From the records below, select every line that contains the string "card", matching case exactly, and copy each one out in full.

Data listing
-*-*-

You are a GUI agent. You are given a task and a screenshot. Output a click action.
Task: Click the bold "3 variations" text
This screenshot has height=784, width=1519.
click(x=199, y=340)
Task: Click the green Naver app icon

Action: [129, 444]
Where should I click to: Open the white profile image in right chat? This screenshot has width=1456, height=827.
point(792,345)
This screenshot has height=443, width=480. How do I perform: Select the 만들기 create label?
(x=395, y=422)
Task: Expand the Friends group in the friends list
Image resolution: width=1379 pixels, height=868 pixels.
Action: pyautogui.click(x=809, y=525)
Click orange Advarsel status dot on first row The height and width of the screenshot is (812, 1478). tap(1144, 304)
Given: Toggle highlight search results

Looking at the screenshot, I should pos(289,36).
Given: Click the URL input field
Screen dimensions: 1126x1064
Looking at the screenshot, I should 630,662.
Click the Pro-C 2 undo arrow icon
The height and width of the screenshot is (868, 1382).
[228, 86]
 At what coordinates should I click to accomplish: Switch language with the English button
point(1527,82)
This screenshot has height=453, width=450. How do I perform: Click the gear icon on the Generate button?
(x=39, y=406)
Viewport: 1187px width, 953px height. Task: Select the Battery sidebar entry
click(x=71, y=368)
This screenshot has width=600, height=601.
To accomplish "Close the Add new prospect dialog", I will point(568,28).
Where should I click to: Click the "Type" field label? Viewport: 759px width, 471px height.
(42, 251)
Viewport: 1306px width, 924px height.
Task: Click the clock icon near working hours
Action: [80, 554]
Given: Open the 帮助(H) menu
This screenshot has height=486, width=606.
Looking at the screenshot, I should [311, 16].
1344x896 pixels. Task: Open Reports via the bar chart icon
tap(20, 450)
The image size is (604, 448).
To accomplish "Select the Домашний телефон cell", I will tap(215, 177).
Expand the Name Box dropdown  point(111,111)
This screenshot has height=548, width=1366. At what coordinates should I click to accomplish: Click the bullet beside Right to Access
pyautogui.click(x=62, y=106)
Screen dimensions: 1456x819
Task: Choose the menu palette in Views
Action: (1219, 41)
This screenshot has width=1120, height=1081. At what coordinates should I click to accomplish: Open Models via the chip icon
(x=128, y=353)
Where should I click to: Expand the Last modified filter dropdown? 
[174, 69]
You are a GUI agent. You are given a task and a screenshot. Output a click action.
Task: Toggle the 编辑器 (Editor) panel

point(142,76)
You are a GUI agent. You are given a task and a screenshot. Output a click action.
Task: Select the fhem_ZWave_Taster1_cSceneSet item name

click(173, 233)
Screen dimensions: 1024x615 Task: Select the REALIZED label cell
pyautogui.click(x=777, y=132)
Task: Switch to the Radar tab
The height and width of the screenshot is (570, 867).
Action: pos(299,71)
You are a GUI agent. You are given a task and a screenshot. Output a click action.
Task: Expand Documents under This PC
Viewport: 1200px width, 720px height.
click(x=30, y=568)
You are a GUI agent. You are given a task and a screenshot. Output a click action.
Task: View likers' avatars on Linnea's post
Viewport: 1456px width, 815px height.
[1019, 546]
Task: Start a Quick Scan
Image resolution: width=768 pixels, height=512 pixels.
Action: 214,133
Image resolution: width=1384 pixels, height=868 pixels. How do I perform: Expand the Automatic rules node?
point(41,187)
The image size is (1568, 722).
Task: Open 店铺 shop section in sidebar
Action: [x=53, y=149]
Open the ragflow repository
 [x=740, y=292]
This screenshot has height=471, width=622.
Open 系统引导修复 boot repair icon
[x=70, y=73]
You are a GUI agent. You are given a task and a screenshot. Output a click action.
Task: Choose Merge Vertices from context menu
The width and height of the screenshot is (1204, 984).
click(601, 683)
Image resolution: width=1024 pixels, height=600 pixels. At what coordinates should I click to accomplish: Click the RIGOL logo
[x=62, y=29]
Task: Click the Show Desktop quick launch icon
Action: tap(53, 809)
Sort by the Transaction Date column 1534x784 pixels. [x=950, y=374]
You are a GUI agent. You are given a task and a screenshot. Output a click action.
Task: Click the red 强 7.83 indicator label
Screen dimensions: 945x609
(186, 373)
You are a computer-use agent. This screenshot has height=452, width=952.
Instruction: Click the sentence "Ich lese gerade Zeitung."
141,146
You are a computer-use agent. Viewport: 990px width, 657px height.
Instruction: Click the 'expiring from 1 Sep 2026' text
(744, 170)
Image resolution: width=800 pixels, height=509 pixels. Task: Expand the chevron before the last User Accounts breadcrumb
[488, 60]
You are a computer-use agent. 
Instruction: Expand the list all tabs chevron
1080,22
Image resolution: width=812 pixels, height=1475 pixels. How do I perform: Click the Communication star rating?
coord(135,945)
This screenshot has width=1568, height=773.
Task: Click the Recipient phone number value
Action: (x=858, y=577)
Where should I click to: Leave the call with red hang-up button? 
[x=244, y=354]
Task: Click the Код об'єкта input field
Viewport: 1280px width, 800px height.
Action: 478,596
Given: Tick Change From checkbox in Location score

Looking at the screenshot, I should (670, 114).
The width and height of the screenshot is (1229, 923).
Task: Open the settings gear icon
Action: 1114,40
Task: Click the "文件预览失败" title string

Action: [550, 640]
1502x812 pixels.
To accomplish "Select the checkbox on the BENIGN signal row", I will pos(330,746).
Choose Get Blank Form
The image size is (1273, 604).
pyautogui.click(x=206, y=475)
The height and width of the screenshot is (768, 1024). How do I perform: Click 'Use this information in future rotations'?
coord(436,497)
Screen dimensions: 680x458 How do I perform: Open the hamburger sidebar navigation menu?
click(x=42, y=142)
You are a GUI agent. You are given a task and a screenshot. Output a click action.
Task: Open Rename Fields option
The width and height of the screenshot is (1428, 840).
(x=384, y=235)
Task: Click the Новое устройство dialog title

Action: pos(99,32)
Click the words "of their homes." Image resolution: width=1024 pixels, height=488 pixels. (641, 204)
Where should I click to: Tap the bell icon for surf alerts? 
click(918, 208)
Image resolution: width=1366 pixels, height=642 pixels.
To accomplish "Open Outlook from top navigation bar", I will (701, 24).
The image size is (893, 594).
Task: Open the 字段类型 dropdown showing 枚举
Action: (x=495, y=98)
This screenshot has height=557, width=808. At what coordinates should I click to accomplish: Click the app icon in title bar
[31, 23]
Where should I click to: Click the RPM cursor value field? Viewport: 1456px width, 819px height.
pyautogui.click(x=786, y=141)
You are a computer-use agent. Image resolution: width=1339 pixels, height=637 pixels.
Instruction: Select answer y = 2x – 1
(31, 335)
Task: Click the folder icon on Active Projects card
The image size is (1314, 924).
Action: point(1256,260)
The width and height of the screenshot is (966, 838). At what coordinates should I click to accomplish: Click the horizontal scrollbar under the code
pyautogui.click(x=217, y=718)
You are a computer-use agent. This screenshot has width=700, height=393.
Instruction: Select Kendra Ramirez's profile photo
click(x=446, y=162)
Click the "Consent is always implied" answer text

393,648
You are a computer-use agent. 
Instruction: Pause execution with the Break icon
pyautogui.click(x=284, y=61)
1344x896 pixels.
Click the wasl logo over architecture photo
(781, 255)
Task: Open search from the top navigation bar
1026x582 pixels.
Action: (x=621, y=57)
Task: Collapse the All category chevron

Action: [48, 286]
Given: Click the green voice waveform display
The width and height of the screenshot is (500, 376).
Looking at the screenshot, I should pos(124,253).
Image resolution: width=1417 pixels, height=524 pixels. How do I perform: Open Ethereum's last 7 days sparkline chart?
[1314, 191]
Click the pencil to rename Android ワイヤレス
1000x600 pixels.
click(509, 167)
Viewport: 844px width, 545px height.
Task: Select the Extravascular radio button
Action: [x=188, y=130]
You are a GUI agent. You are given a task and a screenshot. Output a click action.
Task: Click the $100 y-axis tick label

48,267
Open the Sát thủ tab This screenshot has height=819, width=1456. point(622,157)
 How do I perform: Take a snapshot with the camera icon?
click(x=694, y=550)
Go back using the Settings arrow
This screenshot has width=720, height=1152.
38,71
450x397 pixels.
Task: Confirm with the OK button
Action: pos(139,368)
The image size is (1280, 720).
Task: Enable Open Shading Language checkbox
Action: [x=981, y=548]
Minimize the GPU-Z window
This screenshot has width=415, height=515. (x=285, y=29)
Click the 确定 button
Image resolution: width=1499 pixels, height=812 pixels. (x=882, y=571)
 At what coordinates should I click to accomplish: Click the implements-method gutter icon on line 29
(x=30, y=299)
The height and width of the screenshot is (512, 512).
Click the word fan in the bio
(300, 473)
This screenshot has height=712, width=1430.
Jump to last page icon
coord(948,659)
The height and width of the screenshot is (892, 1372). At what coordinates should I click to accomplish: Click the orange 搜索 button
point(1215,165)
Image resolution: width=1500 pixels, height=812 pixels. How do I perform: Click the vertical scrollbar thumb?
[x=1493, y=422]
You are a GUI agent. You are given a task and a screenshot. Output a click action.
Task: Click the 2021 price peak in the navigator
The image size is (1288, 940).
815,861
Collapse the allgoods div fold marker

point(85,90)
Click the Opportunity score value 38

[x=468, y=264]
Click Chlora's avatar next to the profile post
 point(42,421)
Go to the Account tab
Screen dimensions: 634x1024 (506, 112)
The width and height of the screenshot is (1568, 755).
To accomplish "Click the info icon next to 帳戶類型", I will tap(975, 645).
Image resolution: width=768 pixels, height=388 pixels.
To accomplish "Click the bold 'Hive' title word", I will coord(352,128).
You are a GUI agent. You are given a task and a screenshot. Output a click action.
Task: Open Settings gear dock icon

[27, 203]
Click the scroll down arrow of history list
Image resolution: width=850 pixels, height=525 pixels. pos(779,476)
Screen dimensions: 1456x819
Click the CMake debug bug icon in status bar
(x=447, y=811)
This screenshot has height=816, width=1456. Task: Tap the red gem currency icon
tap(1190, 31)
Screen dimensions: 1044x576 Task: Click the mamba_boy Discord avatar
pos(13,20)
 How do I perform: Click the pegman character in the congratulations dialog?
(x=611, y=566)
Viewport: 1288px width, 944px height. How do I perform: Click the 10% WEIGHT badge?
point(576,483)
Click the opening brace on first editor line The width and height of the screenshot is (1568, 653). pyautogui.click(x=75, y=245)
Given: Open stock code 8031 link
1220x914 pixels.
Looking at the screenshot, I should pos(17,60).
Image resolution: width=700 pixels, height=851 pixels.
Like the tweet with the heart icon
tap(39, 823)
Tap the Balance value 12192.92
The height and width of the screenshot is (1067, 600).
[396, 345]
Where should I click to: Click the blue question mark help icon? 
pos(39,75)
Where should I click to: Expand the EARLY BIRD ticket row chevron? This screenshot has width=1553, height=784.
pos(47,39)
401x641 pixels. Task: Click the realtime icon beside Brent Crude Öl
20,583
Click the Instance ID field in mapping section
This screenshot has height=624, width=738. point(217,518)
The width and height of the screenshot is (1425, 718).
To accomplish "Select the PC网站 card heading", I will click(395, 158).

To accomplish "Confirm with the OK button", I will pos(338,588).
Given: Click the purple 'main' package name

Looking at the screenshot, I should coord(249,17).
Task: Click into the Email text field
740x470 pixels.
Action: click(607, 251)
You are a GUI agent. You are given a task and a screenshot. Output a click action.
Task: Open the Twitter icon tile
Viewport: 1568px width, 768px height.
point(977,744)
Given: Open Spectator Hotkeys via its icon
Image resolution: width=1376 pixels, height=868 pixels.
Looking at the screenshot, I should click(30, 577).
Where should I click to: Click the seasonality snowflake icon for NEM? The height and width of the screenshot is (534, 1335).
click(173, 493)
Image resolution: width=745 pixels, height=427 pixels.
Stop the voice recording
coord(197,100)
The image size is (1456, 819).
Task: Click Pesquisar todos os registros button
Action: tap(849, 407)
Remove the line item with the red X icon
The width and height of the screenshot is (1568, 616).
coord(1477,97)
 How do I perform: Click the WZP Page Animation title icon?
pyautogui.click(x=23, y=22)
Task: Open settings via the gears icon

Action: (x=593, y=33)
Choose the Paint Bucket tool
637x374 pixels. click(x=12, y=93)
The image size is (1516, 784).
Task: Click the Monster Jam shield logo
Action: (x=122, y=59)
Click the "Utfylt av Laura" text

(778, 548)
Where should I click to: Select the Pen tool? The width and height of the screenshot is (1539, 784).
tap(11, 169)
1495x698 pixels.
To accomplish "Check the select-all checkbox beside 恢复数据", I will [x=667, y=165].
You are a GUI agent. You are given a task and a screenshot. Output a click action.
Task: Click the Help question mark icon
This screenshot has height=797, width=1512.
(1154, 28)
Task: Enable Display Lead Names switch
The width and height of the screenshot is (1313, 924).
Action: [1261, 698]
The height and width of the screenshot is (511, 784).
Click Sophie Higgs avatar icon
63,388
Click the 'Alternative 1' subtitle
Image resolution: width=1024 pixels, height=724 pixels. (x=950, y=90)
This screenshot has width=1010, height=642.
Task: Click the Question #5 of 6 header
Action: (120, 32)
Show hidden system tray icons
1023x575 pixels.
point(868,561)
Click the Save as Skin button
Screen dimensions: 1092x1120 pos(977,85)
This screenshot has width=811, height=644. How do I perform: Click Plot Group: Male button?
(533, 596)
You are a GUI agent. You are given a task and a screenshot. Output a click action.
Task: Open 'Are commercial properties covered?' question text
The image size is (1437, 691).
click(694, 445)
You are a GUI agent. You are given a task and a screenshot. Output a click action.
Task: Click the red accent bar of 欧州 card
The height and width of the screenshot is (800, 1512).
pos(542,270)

-*-*-

Reply:
Task: Click the folder icon on Active Projects card
To accomplish "Select the PC网站 card heading", I will click(395, 158).
Task: Click the red accent bar of 欧州 card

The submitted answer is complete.